# Why method of moments doesn’t always work

May 15, 2011
By

(This article was first published on Random Fluctuations, and kindly contributed to R-bloggers)

A number of years ago, someone asked me "why does my company need actuaries to fit curves, once I have the mean and standard deviation of my losses, isn't that enough?" I explained to him that not every distribution is completely determined by its mean and standard deviation (as the normal and lognormal are), and as at that point, I did not have "R" installed on my laptop, I demonstrated it to him in Excel. Having wanted to start blogging about "R", even ever so infrequently, I figured I'd toss together a little code to demonstrate.

The example I gave was to compare a gamma and a pareto distribution, each of which has mean 10,000 and a CV of 150% (making the standard deviation 15,000). I will spare all of you the algebra, but suffice to say, that using the Klugman-Panjer-Wilmot parameterization (which is used by most casualty actuaries in the past 20 years or so) the parameters of the gamma would be theta (R's scale) = 22500 and alpha (R's shape) = 4/9. The equivalent pareto would have theta (R's scale) = 26000 and alpha (R's shape) = 3.6.
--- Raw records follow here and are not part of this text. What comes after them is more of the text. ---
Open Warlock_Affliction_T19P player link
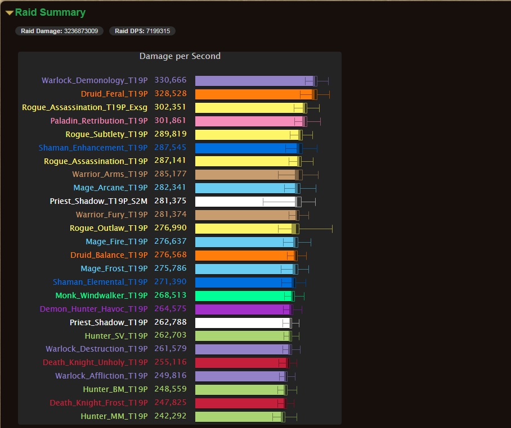This screenshot has height=428, width=511. tap(101, 376)
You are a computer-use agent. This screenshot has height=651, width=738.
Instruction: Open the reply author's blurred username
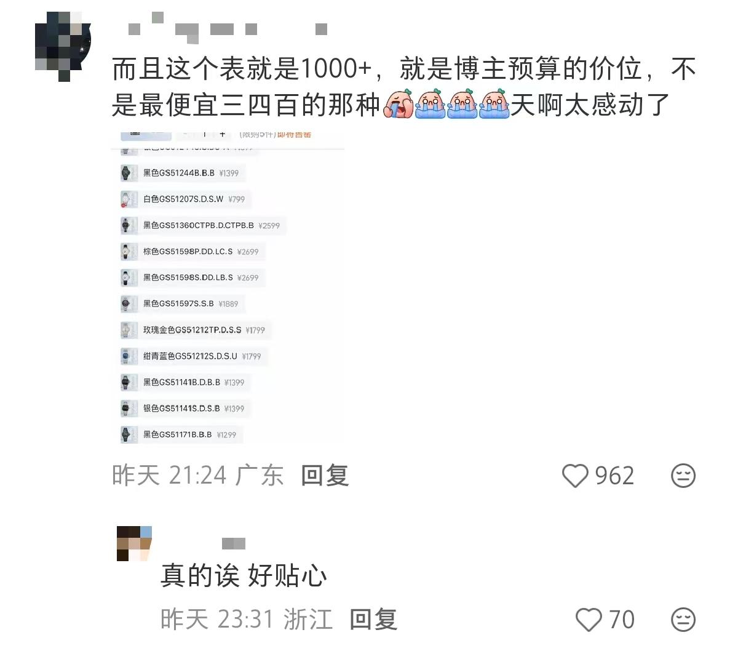234,543
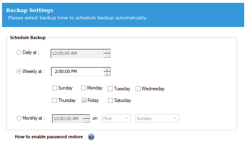Check the Monday checkbox
This screenshot has width=247, height=154.
[84, 88]
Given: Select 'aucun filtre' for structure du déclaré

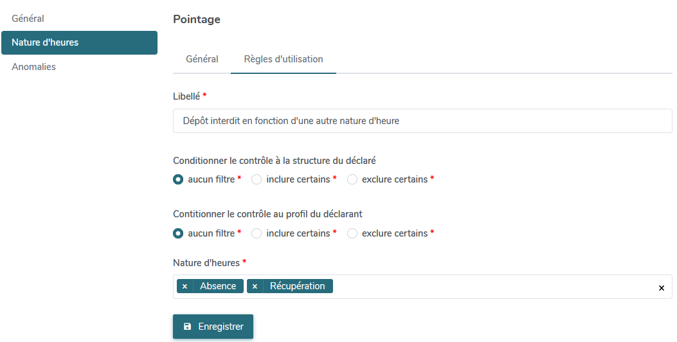Looking at the screenshot, I should [178, 179].
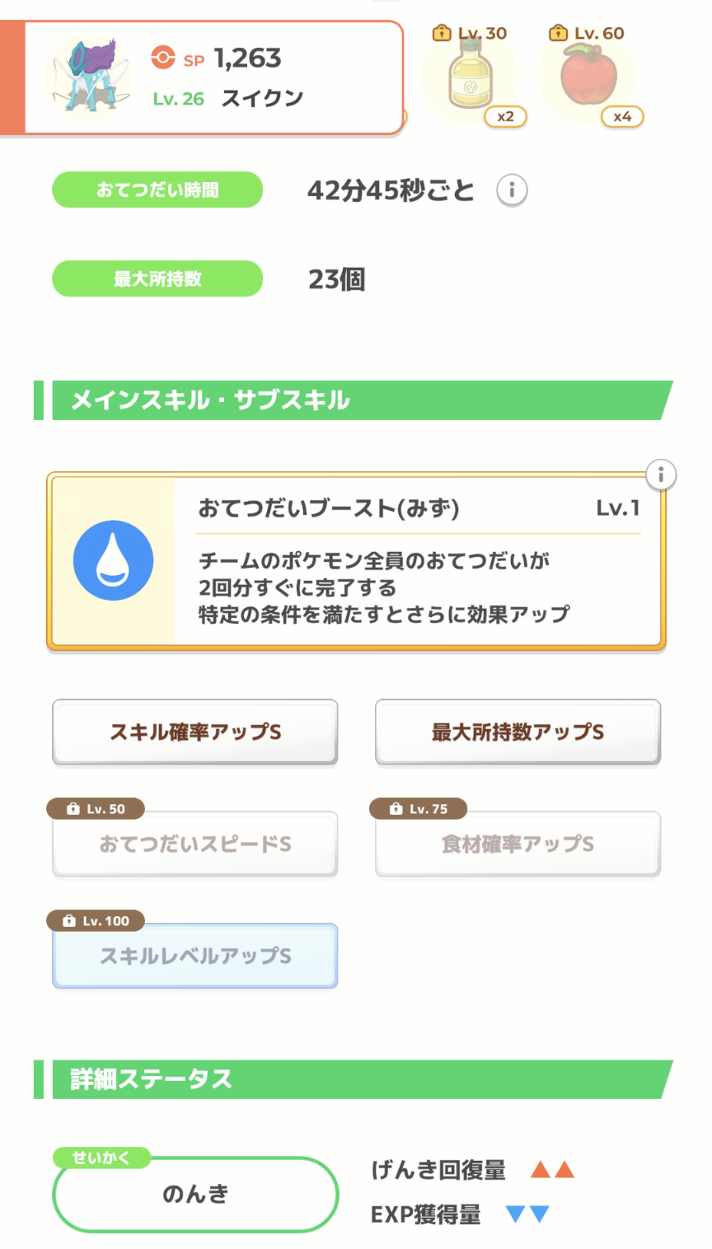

Graphing the two (and Hadley, please forgive me for using default R' plotting, I left my ggplot book in the office; mea culpa) you can easily see how the distributions are rather different.

To make things easier for me, I used the actuar  package to do the graphing:

library(actuar)curve(dpareto(x, shape=3.6, scale=26000), from=0, to=100000, col="blue")curve(dgamma(x, shape=4/9, scale=22500), from=0, to=100000, add=TRUE, col="green")
Created by Pretty R at inside-R.org

Obviously, the tails of the distributions, and thus the survival function at a given loss size, is different for the two, notwithstanding their sharing identical first two moments. So, this was just a brief but effective visualization as to how the first two moments do not contain all the information needed to find a "best fit," and why we like to use distributional fitting methods (maximum likelihood, maximum spacing, various minimum distance metrics like Cramer-von Mises, etc.) to get a better understanding of the potential underlying loss processes.